Other environmental aficionados including botanist William Hooker, Arctic explorer William Parry and naturalist Sir John Richardson also relied on the Werner’s Nomenclature of Colours to describe their discoveries both close to home and from far off places. Architecture Digest also points out that in addition to scientific discovery, the 19th century was a period when interest in colour itself was expanding, with the discovery of new pigments influencing the arenas of painting as well as architecture and design.
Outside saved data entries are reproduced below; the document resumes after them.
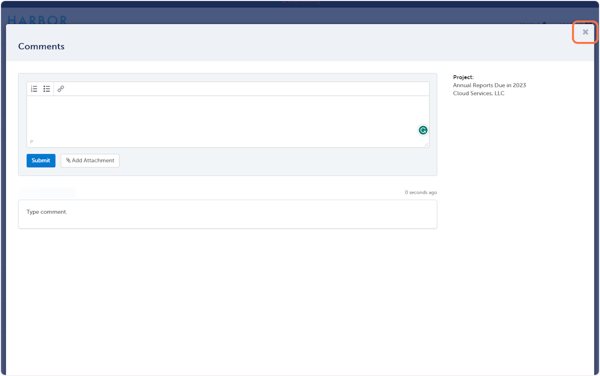
Task: Click the paragraph 'P' indicator in the editor status bar
Action: pyautogui.click(x=31, y=142)
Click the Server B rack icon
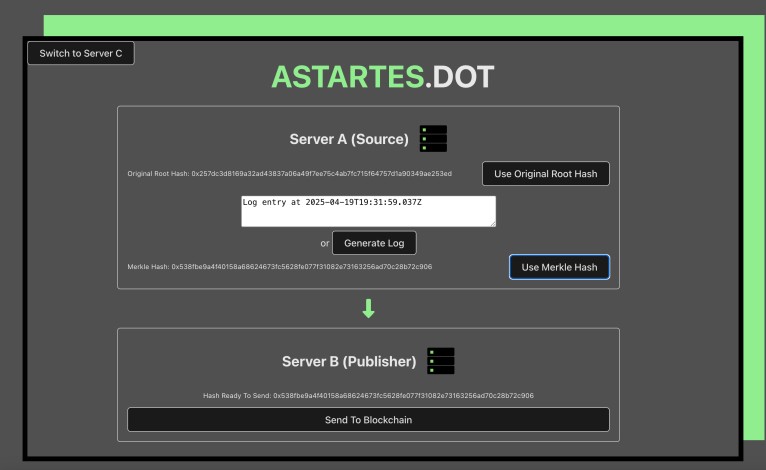Screen dimensions: 766x470 tap(440, 361)
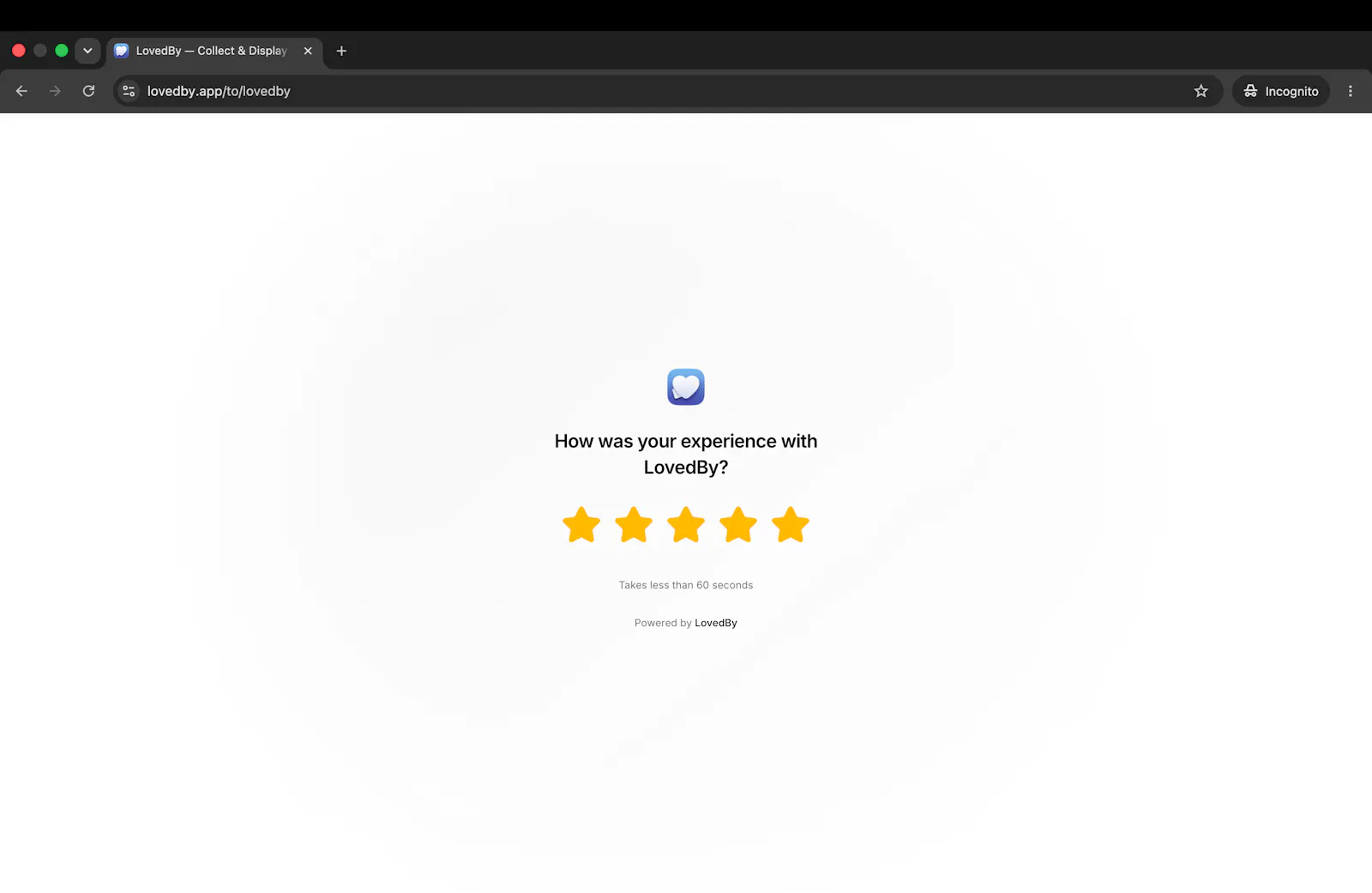The height and width of the screenshot is (893, 1372).
Task: Rate one star for LovedBy experience
Action: (581, 524)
But Werner’s Nomenclature of Colours eventually lost its influence as the go-to for colour categorization. During this time, scientists also focused on the red, green and blue light (RGB) system to understand and describe colour perception. This led to a more technical understanding of colour in the late 19th and early 20th centuries, with the cyan, magenta, yellow and black (CMYK) system first used in 1906. Pantone, which began as a commercial printing company in the 1950s, developing its Pantone Matching System (PMS) to match specific colours even when they were created with different materials. Its 1,114 spot colours are mixes of 14 base pigments and specific colours are used in flags around the world, including for Canada, South Korea and U.S. states such as Texas.
Pantone has adapted to the digital age and other technology like spectrophotometers are making colour matching more exact than ever. But surprisingly, Werner’s Nomenclature of Colours has gained a renewed popularity in recent years, potentially reflecting a desire to return to more analogue and potentially poetic understandings of colour.
Most notably, this includes former NASA astronaut Leland Melvin, who told New York Magazine’s The Strategist that he would bring a copy of Werner’s Nomenclature of Colours on a mission to catalogue what he sees from the space station.
“I saw the ocean — cerulean, aquamarine, every colour of blue you can imagine, from the deepest blues to the lightest blues. I exhausted my vocabulary for the colour blue in looking at the ocean… That was my aha moment! So many blues. It was so beautiful. Next time I would take with me something that would help me put names to the colours more accurately.”
Relying on scans from the Internet Archive, designer Nicholas Rougeux made an interactive version of Werner’s book. Users can explore the colours by tones and with reference images of them in nature. There are even posters of the full colour spectrum and the colour blends that can be purchased and the book became the inspiration for a recent range of paint by Farrow & Ball.
Analogue versions of the text are also back in print: in 2018, Smithsonian Books published the pocket-sized Werner’s Nomenclature of Colours: Adapted to Zoology, Botany, Chemistry, Minerology, Anatomy, and the Arts. This year, Princeton University Press released an expanded version of Werner’s work, featuring illustrations to go along with the colour swatches. Potentially, a new generation of naturalist, adventurers and artists can be inspired to better understand and capture the world around them.